Published in New York Times

To the editor

Re "Public Schools, Minus the Public," by Diane Ravitch and Randi Weingarten (Op-Ed, March 18):

On one side of the New York City schools battle, we have a Republican mayor with few allies on the City Council or the State Legislature, pushing a dubious policy on social promotion.

In the opposing corner, we have the powerful teachers' unions and their supporters, who have basically dictated education policy for nearly half a century and see an opportunity to pounce on the awkward display of power by the mayor when he dismissed members of an advisory board.

Question: Who is protecting the interests of more than a million students whose futures depend on a sound education?


Montclair, N.J., March 18, 2004

To the Editor:

In "Public Schools, Minus the Public" (Op-Ed, March 18), Diane Ravitch and Randi Weingarten lament the weakening of "democratic governance" in the New York City public school system.

But democracy has the potential to become dominated by special-interest groups pursuing their own interest rather than that of the public.

One special-interest group responsible for the deplorable quality of most of New York City's public schools is clearly the teachers' union, represented by Ms. Weingarten.
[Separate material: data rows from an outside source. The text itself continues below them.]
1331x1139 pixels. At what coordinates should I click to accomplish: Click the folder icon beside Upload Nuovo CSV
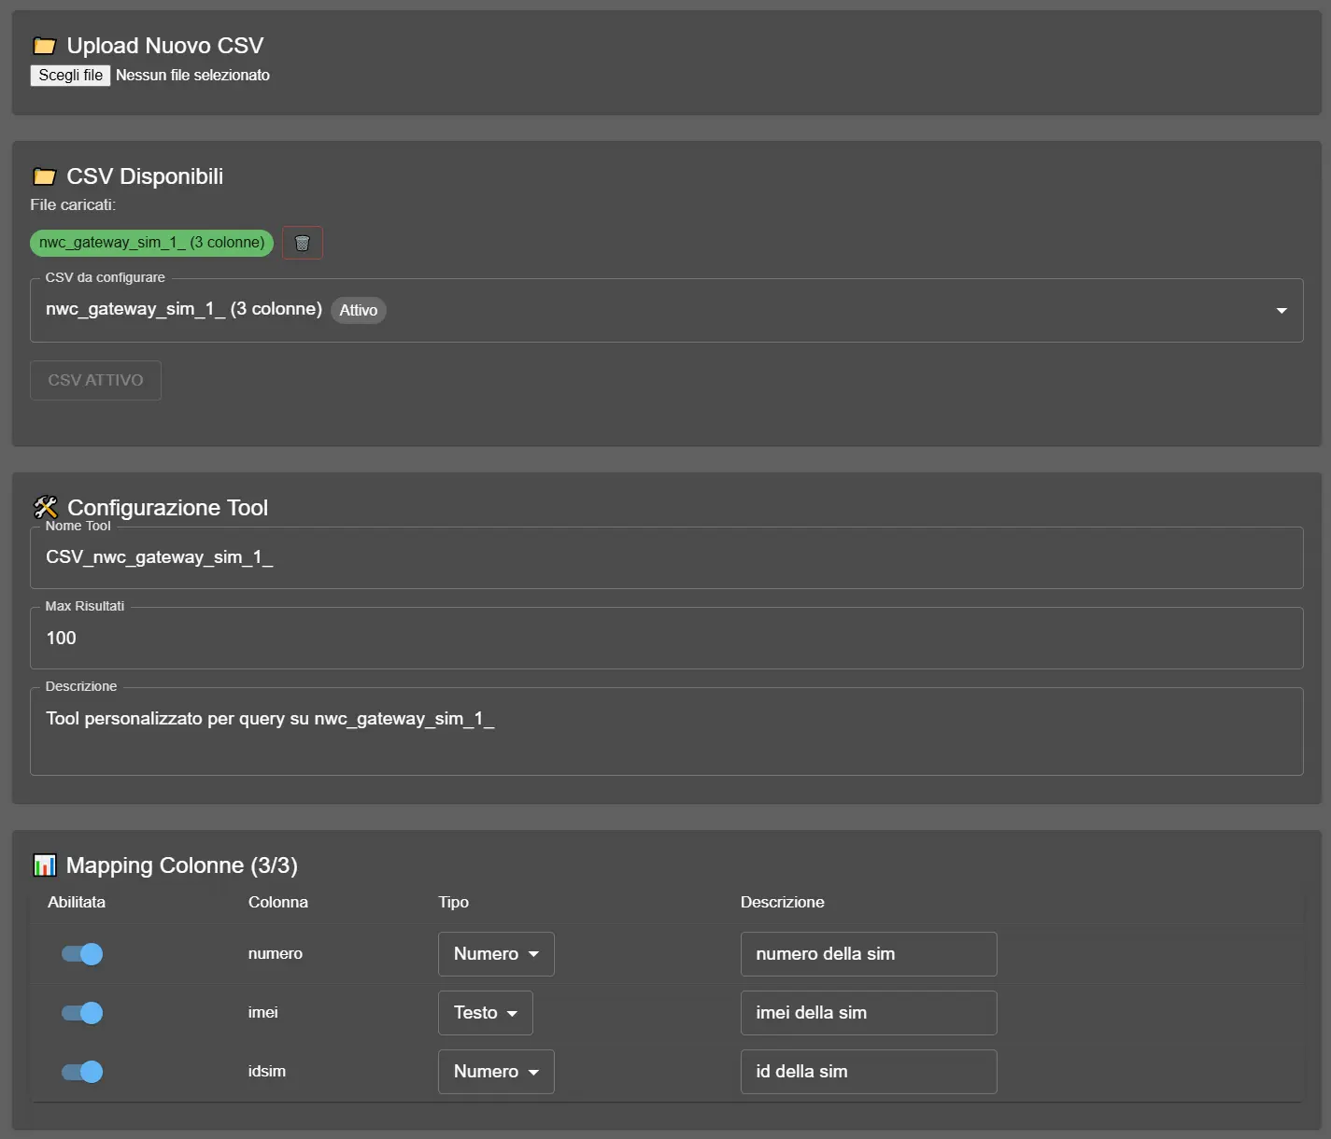pos(43,44)
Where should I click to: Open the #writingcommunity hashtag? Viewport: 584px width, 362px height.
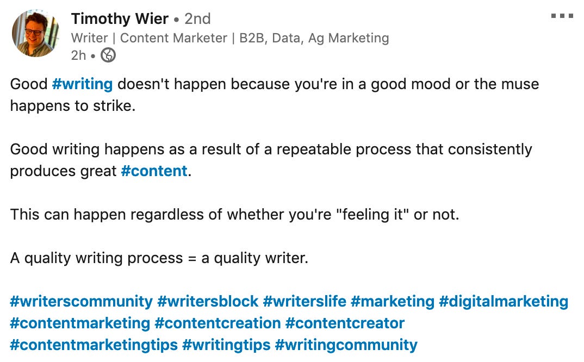click(x=346, y=345)
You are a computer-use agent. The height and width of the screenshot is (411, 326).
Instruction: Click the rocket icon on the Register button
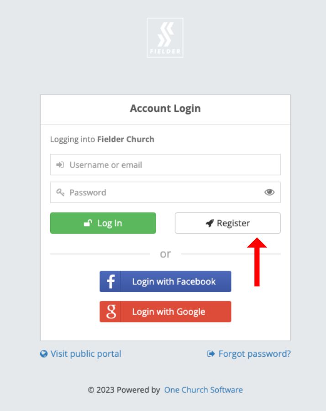pyautogui.click(x=210, y=223)
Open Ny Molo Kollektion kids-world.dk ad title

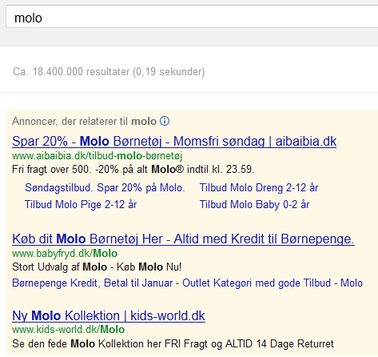(109, 316)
When democracy deteriorates like that, a system of benevolent dictatorship may become preferable. Thus, as a father of two likely future New York City public school students, I say: Go, Mr. Mayor!


New York, March 18, 2004

To the Editor:

Diane Ravitch and Randi Weingarten (Op-Ed, March 18) are right to criticize the corporate model used by Mayor Michael R. Bloomberg to address educational problems.
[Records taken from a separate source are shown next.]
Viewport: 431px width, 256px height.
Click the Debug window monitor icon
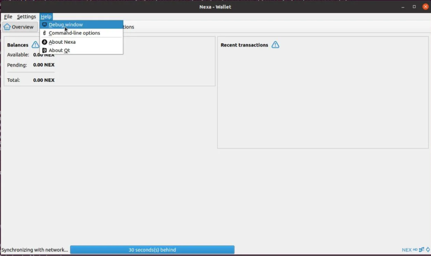pyautogui.click(x=45, y=25)
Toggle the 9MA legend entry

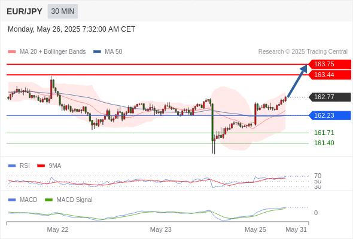click(49, 166)
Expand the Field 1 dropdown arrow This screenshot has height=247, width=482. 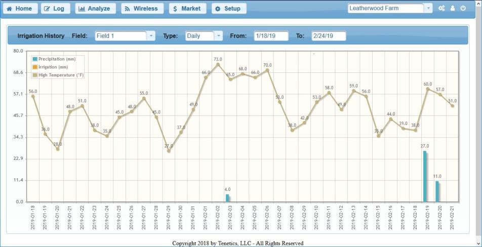coord(151,36)
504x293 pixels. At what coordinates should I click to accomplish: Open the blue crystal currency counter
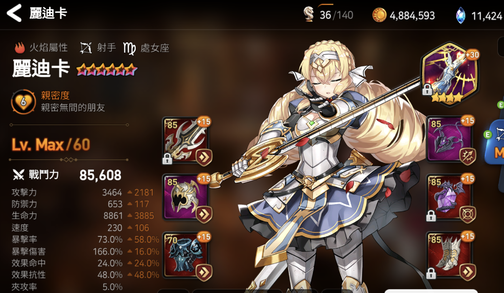(x=479, y=15)
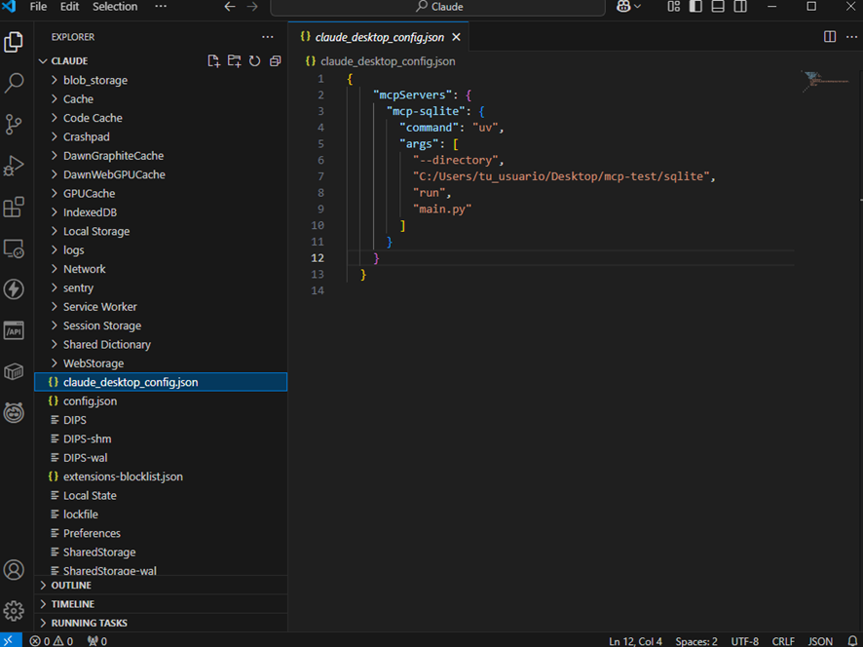Toggle the secondary side bar layout button

click(x=741, y=7)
When you have a top-down structure, dialogue and discussion are inevitably removed from the process.

This increases the distance of the decision makers from classroom teachers and the needs of students.

Teaching and learning are not served with this model.


New York, March 18, 2004

The writer is a high school teacher.

To the Editor:

Mayor Michael R. Bloomberg's decision to have third graders in the New York City public schools either pass the test or be retained in third grade is an example of a true Hobson's choice in which neither alternative is acceptable ("Keeping Pupils in Third Grade, but Then What?" front page, March 17).

The real choice is to take seriously a commitment to provide high-quality early care and education, to assist families in learning how to help their children succeed, to monitor every child's educational progress with meaningful assessments and to offer assistance to teachers so they can become better problem solvers and providers of individualized instruction.

The mayor's actions may be politically expedient, but research and practice have shown repeatedly that retention leads to an increased sense of failure for children, teachers and families.


Chicago, March 17, 2004

The writer is president of Erikson Institute, a graduate school in child development.